Raw records

◇ ◇ ◇ ◇ ◇

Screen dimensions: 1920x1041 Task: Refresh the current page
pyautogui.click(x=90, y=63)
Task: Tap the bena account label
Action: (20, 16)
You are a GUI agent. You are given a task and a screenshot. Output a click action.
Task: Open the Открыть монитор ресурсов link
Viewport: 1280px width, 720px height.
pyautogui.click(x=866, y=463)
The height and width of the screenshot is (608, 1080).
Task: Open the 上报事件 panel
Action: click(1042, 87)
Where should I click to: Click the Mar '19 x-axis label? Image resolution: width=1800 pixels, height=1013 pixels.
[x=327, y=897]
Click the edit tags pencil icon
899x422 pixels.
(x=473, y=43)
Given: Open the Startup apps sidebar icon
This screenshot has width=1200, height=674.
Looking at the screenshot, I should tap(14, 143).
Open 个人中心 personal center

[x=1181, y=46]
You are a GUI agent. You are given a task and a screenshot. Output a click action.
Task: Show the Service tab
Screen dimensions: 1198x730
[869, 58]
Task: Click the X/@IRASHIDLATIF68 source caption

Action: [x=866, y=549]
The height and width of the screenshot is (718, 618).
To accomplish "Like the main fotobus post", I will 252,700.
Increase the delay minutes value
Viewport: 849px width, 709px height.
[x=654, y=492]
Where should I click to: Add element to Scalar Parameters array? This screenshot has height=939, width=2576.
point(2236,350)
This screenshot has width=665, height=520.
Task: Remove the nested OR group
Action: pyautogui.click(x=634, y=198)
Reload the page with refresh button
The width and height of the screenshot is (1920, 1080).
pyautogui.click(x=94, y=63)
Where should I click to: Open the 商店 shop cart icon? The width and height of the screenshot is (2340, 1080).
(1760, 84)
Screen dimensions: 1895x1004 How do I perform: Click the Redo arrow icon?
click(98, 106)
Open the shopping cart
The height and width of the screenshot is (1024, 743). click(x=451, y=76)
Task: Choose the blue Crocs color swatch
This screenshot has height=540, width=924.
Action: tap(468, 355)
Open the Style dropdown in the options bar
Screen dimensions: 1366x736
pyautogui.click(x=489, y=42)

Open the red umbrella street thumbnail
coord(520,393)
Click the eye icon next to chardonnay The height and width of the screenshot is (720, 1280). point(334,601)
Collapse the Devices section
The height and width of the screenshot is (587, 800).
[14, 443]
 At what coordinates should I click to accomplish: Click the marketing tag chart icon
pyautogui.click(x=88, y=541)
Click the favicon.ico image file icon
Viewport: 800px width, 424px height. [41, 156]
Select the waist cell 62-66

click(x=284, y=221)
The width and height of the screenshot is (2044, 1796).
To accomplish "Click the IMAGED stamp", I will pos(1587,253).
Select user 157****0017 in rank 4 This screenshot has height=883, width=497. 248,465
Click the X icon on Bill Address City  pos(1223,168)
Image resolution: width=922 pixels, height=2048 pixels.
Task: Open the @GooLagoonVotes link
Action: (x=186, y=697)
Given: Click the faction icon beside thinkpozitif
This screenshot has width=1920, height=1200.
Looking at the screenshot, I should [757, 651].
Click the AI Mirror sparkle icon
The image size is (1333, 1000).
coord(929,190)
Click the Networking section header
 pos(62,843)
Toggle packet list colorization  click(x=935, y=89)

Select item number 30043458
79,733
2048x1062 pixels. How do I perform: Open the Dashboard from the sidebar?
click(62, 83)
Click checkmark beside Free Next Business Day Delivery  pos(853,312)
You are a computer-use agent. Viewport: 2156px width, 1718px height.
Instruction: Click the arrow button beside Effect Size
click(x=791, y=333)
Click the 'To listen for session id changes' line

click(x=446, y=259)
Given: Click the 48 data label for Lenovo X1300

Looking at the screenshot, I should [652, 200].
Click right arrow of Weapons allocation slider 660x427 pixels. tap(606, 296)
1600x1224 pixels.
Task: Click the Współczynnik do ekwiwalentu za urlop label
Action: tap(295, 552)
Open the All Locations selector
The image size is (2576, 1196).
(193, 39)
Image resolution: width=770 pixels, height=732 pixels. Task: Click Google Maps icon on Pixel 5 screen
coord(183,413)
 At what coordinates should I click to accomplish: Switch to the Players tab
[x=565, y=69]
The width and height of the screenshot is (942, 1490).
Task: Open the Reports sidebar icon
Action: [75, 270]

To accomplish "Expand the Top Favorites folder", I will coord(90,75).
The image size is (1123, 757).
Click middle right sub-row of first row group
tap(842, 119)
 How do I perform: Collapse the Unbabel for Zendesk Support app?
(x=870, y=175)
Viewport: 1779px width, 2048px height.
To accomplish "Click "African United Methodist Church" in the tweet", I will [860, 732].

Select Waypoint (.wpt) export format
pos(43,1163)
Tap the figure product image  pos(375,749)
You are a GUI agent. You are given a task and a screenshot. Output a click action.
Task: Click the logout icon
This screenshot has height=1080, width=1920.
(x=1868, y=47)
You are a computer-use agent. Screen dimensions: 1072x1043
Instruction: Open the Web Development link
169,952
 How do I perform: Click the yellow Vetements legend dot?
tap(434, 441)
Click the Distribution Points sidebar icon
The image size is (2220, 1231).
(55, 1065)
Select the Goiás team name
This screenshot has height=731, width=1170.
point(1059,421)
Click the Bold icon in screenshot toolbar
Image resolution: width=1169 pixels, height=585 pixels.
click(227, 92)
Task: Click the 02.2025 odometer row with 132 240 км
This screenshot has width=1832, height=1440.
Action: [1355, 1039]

◇ ◇ ◇ ◇ ◇

* _WHAT TO WORK ON_:
Can you reproduce the lines from the one with "Image resolution: width=770" to the one with "Action: [75, 270]", swapping "Players" for "Teams" and changing nothing else? Return only those lines.

* _TASK ANSWER_:
Image resolution: width=770 pixels, height=732 pixels. Task: Click Google Maps icon on Pixel 5 screen
coord(183,413)
 At what coordinates should I click to accomplish: Switch to the Teams tab
[x=565, y=69]
The width and height of the screenshot is (942, 1490).
Task: Open the Reports sidebar icon
Action: [75, 270]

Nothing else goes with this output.